== Tasks to carry out ==
1. Answer these questions about the excerpt on Freud's primal phantasies:
(a) At what age does the excerpt say the Wolf Man observed the event?
(b) Who asked "Is what patients say about their childhood experiences true or false?"
(c) In what year did Freud add the footnote to "The Aetiology of Hysteria"?
2. Continue the excerpt on Freud's primal phantasies from the point where it stops.
== Excerpt
CHAPTER 4
Freud’s Masterplotting

Section 1
The Beyonds of Freud’s Case Work: From Ontogenetic to Phylogenetic

2. Primal Phantasies: Freud as the Archeologist of the Mind

This third, what Freud called primal phantasies, complicates such categories as memory, fantasy, observation, reality, among others, by introducing a Lamarckian phylogenetic foundation to psychic reality. If we read Freud’s first answer to the conundrum of the status of the Wolf Man’s primal scene–"it is impossible that [the primal scene] can be anything else than the reproduction of a reality experienced in childhood"–with respect to the phylogenetic third answer, "reality" can be read as a phylogenetic reality, though the experience of it in childhood would itself be a reproduction. In the second answer–"we cannot dispense with the assumption that the child observed a copulation"–"observation" could be construed as a part of the recalling of a phylogenetic "memory," an internal observation of sorts. If we assume the centrality of the third, Freud’s logic no longer appears to be necessarily of the kettle sort. With the centrality of this third we have another dimension to our answer of "both" to Rand and Torok’s question, "Is what patients say about their childhood experiences true or false?" Material might be true or false ontogenetically, and be the opposite phylogenetically. Perhaps we should read the phylogenetic/ontogenetic split as what constitutes the split of the Freudian "subject" after the Wolf Man case.

Despite Freud’s persistent and intense rhetoric regarding the objective and external reality of the event observed by the Wolf Man at age one and a half, we can now understand why he might consider this issue unimportant in 1918:

I should myself be glad to know whether the primal scene in my present patient’s case was a phantasy or a real experience; but, taking other similar cases into account, I must admit that the answer to this question is not in fact a matter of very great importance. (XVII 97)
Of course, it is important if we are trying to establish an etiology, an origin of neurosis: again, as a fantasy the primal scene could hardly constitute a pathogen since it would be universal. It seems, however, that Freud–despite the fact that he is writing a case study–is at this point moving away from grounding his theories on etiologies of neurosis and toward a more grand masterplotting.

Freud’s reliance on this third–one that can be made to seem that it ties it all together and thus allows Freud to avoid the criticism of kettle logic–and his confusing undifferentiated use of "reality," "truth," and "experience" with respect to ontogeny and/or phylogeny help us to understand Freud’s non-abandonment of "seduction" as an element to his etiology of neurosis in the Wolf Man case, which is another issue for Rand and Torok. Freud needs a pathogen specific to the case. In "The Aetiology of Hysteria," after trying to allay his audience’s doubts about the reality of the sexual scenes of "seduction" Freud supposedly reconstructed with his so-called hysterical patients, he added the following footnote in 1924: "All this is true; but it must be remembered that at the time I wrote it I had not yet freed myself from my overvaluation of reality and my low valuation of phantasy" (III 204). To "The Neuro-Psychoses of Defense" he added a similar footnote in 1924:

This section [on the "specific aetiology of hysteria"] is dominated by an error which I have since repeatedly acknowledged and corrected. At the time I was not yet able to distinguish between my patients’ phantasies about their childhood years and their real recollections. As a result, I attributed to the aetiological factor of seduction a significance and universality which it does not possess. When this error had been overcome, it became possible to obtain an insight into the spontaneous manifestations of the sexuality of children which I described in my Three Essays on the Theory of Sexuality (1905d). Nevertheless, we need not reject everything written in the text above. Seduction retains a certain aetiological importance, and even to-day I think some of these psychological comments are to the point. (III 168)
====
== Record extracts
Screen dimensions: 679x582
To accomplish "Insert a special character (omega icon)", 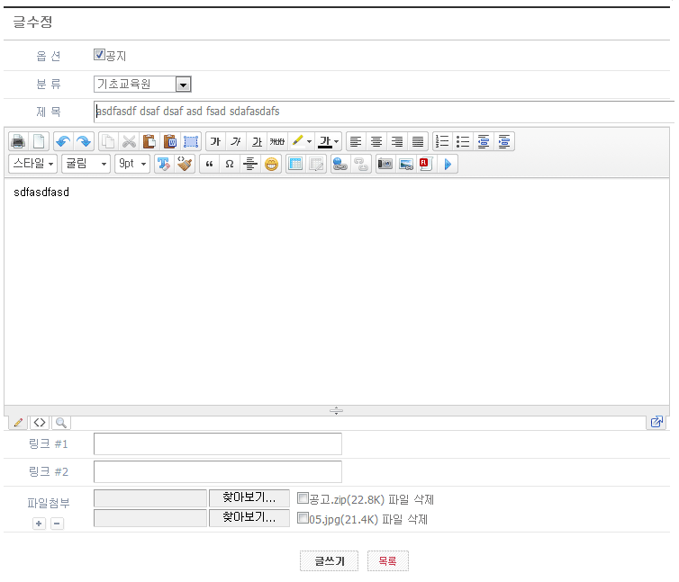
====
== Record extracts
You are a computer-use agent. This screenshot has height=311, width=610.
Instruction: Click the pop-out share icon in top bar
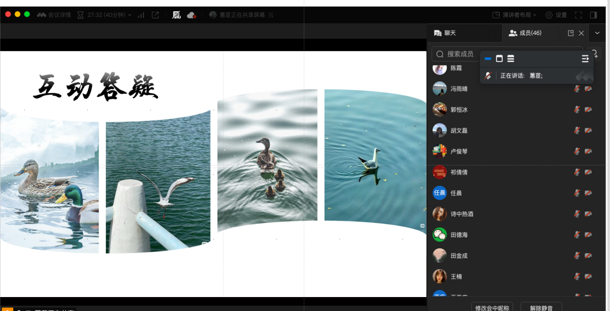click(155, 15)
====
== Numbered responses ==
1.
(a) One and a half
(b) Rand and Torok
(c) 1924

2.
"All this" about the "seduction" theory is "true" except, according to Freud, the misappropriation of the scenes to the category of ontogenetic memory. But how can "all this be true" if "seduction" goes from being what disrupts normal development to a universal fantasy? In other words, how can "seduction" as a fantasy be the etiology of a neurosis if it is a universal fantasy? According to Freud’s "logic," "seduction" "retains a certain aetiological importance" with respect to phylogenetic phantasy-memory. And we find that "seduction" is one of the three primal phantasies, the others being the primal scene and castration. But how can the primal phantasies constitute the origin of an etiology of neurosis if they are at the center of normal development, if they are universal?

What we find, despite Freud’s twisted "logic" employed in an attempt to create continuity between the "seduction" theory and oedipal psychoanalysis, is that a radical reevaluation of everything claimed within these "seduction"-theory essays is needed. No specific origin, and therefore no specific etiology, can be gained from them since everything that is attributed to ontogenetic reality, experience, or truth after 1918 should be reconceptualized in phylogenetic terms. Freud’s rhetoric in his notes to the "seduction" theory essays is similar to that of his Wolf Man case, where he is so insistent on the ontogenetic reality of the "reconstructed" events that it seems that, if he is not convincing, the example and the theory won’t hold itself together–and then, in a blasé manner, he argues that it is not important that the event occurred after all.

What is consistently important for Freud up to this point is the origin of his etiology, which, during the war, he had decided were the primal phantasies. This origin, however, combines (conflates) material and psychic reality, normal and neurotic, and grounds psychic reality and Freud’s privileged form of truth in phylogeny.

All that we find in the prehistory of neuroses is that a child catches hold of this phylogenetic experience where his own experience fails him. He fills in the gaps in individual truth with prehistoric truth; he replaces occurrences in his own life by occurrences in the life of his ancestors. (XVII 98, my italics)
Gaps in individual "truth" would only be created when individual experience strays from phylogenetic experience-truth-reality. We find evidence in the passage above that Freud does not wish to distinguish between reality, truth, and even experience. Furthermore, the agency given to the subject here–"He fills in …" and "he replaces …"–is misleading since "prehistoric truth" would always already be there, always already constitute the narrative structure and meaning, and the individual would certainly be passive with respect to this narrative and the symbolism determined by its transcendental meaning. Certainly this subversion of the ontogenetic subject to a phylogenetic "subject" or "other" would constitute "the Freudian breakthrough" for some.

When discussing in 1938 the importance of the mother as the first object of the child, Freud would argue:

In all this the phylogenetic foundation has so much the upper hand over personal accidental experience that it makes no difference whether a child has really sucked at the breast or has been brought up on the bottle and never enjoyed the tenderness of a mother’s care. In both cases the child’s development takes the same path.… (XXIII 188-89, my italics)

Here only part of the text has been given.